Les autorités iraniennes ont bloqué l’accès à Instagram et WhatsApp jeudi, après six jours de protestations contre la mort d’une femme arrêtée par la police des mœurs, dans lesquelles au moins 17 personnes ont péri, selon un bilan officiel, 31 selon l’ONG Iran Human Rights.
Le décès de Mahsa Amini, âgée de 22 ans, a suscité de vives condamnations dans le monde alors que les ONG internationales ont dénoncé une répression « brutale » de manifestations. À la tribune de l’ONU mercredi, le président des États-Unis Joe Biden s’est dit solidaire des « femmes courageuses d’Iran ».
La jeune femme, originaire du Kurdistan (nord-ouest), avait été arrêtée le 13 septembre à Téhéran pour « port de vêtements inappropriés » par la police des mœurs, une unité chargée de faire respecter le code vestimentaire strict dans la République islamique d’Iran, où les femmes doivent se couvrir les cheveux et n’ont pas le droit de porter des manteaux courts au-dessus du genou, des pantalons serrés ou des jeans troués. Elle est décédée le 16 septembre à l’hôpital.
Selon des militants, elle a reçu un coup mortel à la tête, mais les responsables iraniens ont démenti et annoncé une enquête.
Les manifestations ont été déclenchées aussitôt après l’annonce de sa mort. Depuis, elles ont touché une quinzaine de villes, jusqu’à la cité sainte chiite de Qom, au sud-ouest de Téhéran, cité natale du guide suprême iranien Ali Khamenei.
« Dix-sept personnes dont des manifestants et des policiers ont perdu la vie dans les événements des derniers jours », selon un nouveau bilan donné par la télévision d’État qui n’a pas précisé le nombre exact de manifestants et de policiers tués. « Le peuple iranien est descendu dans les rues pour se battre pour leurs droits fondamentaux et leur dignité humaine (…) et le gouvernement répond à ces manifestations pacifiques avec des balles », a dénoncé le directeur de l’ONG Iran Human Rights, Mahmood Amiry-Moghaddam, dans un communiqué, en publiant un bilan après six jours de manifestations, un bilan faisant état de 31 morts.
Un précédent bilan donné par les agences de presse iraniennes faisait état de sept manifestants et quatre membres des forces de sécurité tués.
Les responsables iraniens ont nié toute implication dans la mort des manifestants.
Amnesty International a dénoncé une « répression brutale » et « le recours illégal aux tirs de grenailles, billes d’acier, gaz lacrymogène, canons à eau et coups de bâton pour disperser les manifestants ».
« Contre-révolutionnaires »
Depuis le début des manifestations, les connexions sont ralenties et les autorités ont bloqué ensuite l’accès à Instagram et WhatsApp.
« Sur décision des responsables, il n’est plus possible d’accéder en Iran à Instagram depuis mercredi soir et l’accès à WhatsApp est également perturbé », a annoncé l’agence de presse Fars.
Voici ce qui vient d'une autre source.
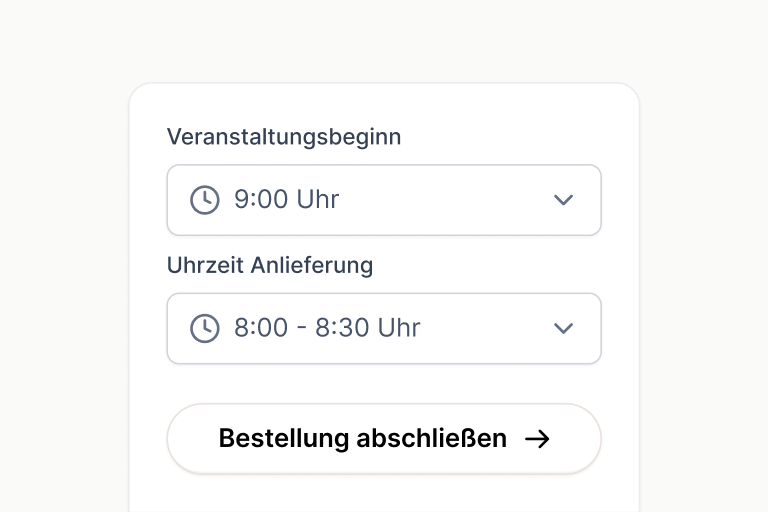This screenshot has height=512, width=768.
Task: Click the "8:30" end time in delivery field
Action: coord(343,328)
Cette mesure a été prise à cause « des actions menées par des contre-révolutionnaires contre la sécurité nationale via ces réseaux sociaux », a précisé Fars.
Instagram et WhatsApp étaient les applications les plus utilisées en Iran depuis le blocage des plateformes comme YouTube, Facebook, Telegram, Twitter et TikTok ces dernières années. De plus, l’accès à internet est largement filtré ou restreint pas les autorités.
Dans le sud de l’Iran, des vidéos datant apparemment de mercredi montrent des manifestants brûler un portrait immense du général Qassem Soleimani, tué par une frappe américaine en Irak en janvier 2020.
Ailleurs dans le pays, des manifestants ont incendié des véhicules de police et scandé des slogans hostiles au pouvoir, selon l’agence officielle Irna. La police a riposté par des gaz lacrymogènes et de nombreuses arrestations.
D’autres images montrent des manifestants résistant aux forces de l’ordre. Les plus virales sur les réseaux sociaux sont celles où l’on voit des femmes mettre le feu à leur foulard.
« Un choix »
« Non au foulard, non au turban, oui à la liberté et à l’égalité! », ont crié des manifestants à Téhéran, leurs slogans ayant été repris par solidarité à New York ou à Istanbul.
Pour Mahtab, une maquilleuse de 22 ans coiffée d’un foulard orange qui laisse voir ses cheveux, interrogée à Téhéran, « le foulard doit être un choix, on ne doit pas nous forcer ».
Les manifestations en Iran constituent « une secousse très importante » en Iran, « c’est une crise sociétale », a déclaré David Rigoulet-Roze, chercheur à l’Institut de relations internationales et stratégiques (Iris).